Verweigert Moskau den Truppenabzug, könnte die künftige Kooperation stark eingeschränkt werden.
BRÜSSEL/WIEN. Die EU wird bei ihrem Gipfel am kommenden Montag zwar keine Sanktionen gegen Russland beschließen. Wegen der gegenseitigen Abhängigkeit schließt die Mehrheit der Mitgliedstaaten sofortige schmerzhafte Schritte wegen der Georgien-Krise aus. Doch Moskau soll nach dem Willen auch der französischen EU-Präsidentschaft zumindest eine deutliche Rute ins Fenster gestellt bekommen.
Zieht Russland seine Truppen nicht wie vereinbart vom georgischen Territorium ab, werde die EU ihre künftige Kooperation einschränken, heißt es aus Brüssel. Betreffen könnte dies nicht nur das derzeit verhandelte Partnerschaftsabkommen, sondern etwa auch die geplanten weiteren Visa-Erleichterungen oder angepeilte Programme wie jene zur wissenschaftlichen Kooperation. Eskaliert die Lage weiter, könnte sogar ein Boykott der Olympischen Winterspiele 2014 in Sotschi erwogen werden.
Sotschi liegt nicht unweit der abtrünnigen georgischen Provinzen Abchasien. „Wegen Tibet wurde ein Boykott der Spiele in Peking überlegt, da ist es nur logisch, dass auch Sotschi nun aufs Tapet kommt“, so ein hochrangiger Diplomat. Der frühere georgische Staatspräsident Eduard Schewardnadse hatte zuletzt gefordert, Russland die Austragung der Spiele gänzlich zu entziehen.
Dialog aufrechterhalten
Vorerst will die EU den Dialog mit Moskau aber aufrecht halten. Die Staats- und Regierungschefs der Europäischen Union werden am Montag noch einmal auf den Rückzug der russischen Truppen drängen und die Anerkennung der Unabhängigkeit von Abchasien und Südossetien durch Russland verurteilen. Als erster konkreter Schritt soll die Hilfe für Georgien verstärkt werden. Die Mitgliedstaaten dürften acht Millionen Euro an humanitärer Hilfe zur Verfügung stellten, die EU-Kommission weitere sechs Millionen, heißt es aus EU-Ratskreisen. Darüber hinaus wird es nach den Zerstörungen durch russische Truppen eine Wiederaufbauhilfe für die Stadt Gori und weitere Regionen geben. Zu diesem Zweck soll eine internationale Geberkonferenz einberufen werden.

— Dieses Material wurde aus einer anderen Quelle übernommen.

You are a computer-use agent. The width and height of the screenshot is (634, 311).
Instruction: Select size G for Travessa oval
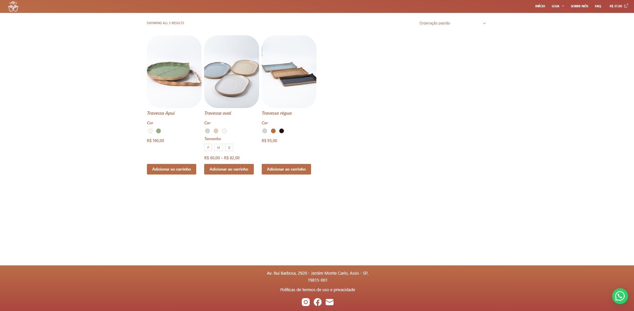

Um Georgien enger an die EU zu binden, wird am Montag auch ein erweitertes Freihandelsabkommen diskutiert. Außerdem wird eine Visa-Liberalisierung beraten. Da nämlich Moskau der Bevölkerung in Südossetien russische Pässe zur Verfügung gestellt hat, sind derzeit georgische Staatsbürger mit ihren eigenen Pässen bei der Einreise in die EU schlechter gestellt als Bürger der beiden abtrünnigen Provinzen.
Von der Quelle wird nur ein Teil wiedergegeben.